Cinéma

Ciné: The Avengers

The Avengers, de Joss Whedon

Sortie le 25 avril

Notre planète est un endroit tellement chouette qu’il fait saliver l’univers entier. En particulier une bande d’affreux extra-terrestres aux pouvoirs quasi-divins. Leur ambition : quitter la scorie noirâtre qui leur sert de monde (on les comprend), débarquer sur terre et écraser l’humanité sous leurs bottes de cuir tyranniques, avec un grand rire sardonique. Pour mettre en pratique leur vil projet, ils envoient sur terre Loki, un demi-dieu avide de pouvoir. Sa mission : chouraver un mystérieux cube magique capable d’ouvrir le portail par lequel déferleront les légions extra-terrestres.

Mais un américain, surtout à Holywood, ça ne plie pas l’échine devant les aliens. Nick Fury, le directeur d’une organisation secrète baptisée S.H.I.E.L.D, prend les choses en main et rassemble un bataillon super-héros pour faire front. Répondent présent le patriote Captain America et son invincible bouclier, le dieu Thor et son marteau légendaire, le charismatique et richissime playboy Tony Stark dans son armure d’Iron Man, Hulk, le géant vert de rage, ainsi que deux second couteaux.
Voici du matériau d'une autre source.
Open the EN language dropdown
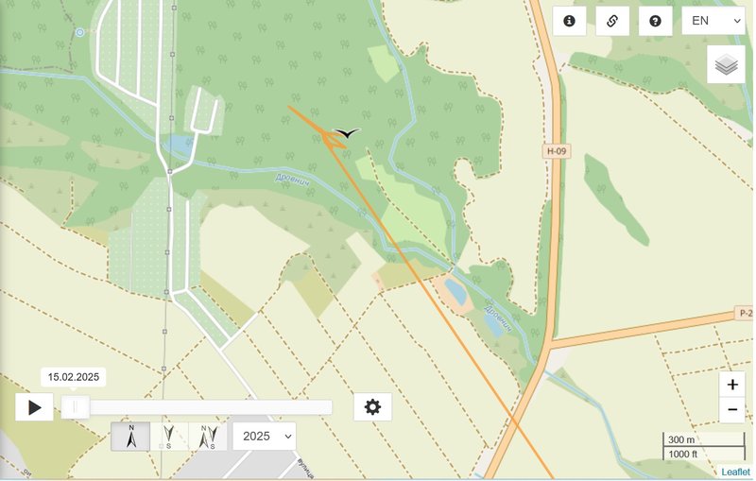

Hawkeye, un archer sans égal et Black Widow, experte en arts mariaux et son indispensable combinaison moulante.

A l’exception des deux derniers, tous les super-protagonistes ont eu le droit à un film au moins, pour poser les bases de leur origines. Hulk (2003 et 2008), Iron Man (2008 et 2010) ainsi que Thor et Captain america (2011), mourraient donc d’envie de pouvoir jouer ensemble. Et dans « Avengers », ces joyeuses retrouvailles font tout l’intérêt de ce film qui, heureusement, ne se prend pas trop au sérieux. Entre deux duels de testostérone, et des effets spéciaux qui poussent toujours plus loin la surenchère visuelle, sont distillées (notamment par l’intermédiaire de Tony Stark), des répliques et des situations hilarantes. Le résultat est plutôt réussi : on ne s’ennuie pas une seconde et on en prend plein les yeux. Un peu trop même. L’ultime et immense baston qui se déroule à la fin du film, avec ses plans stromboscopiques et ses mouvements de caméra hyper rapides est une véritable torture pour les yeux si vous avez le malheur de voir le film en 3D.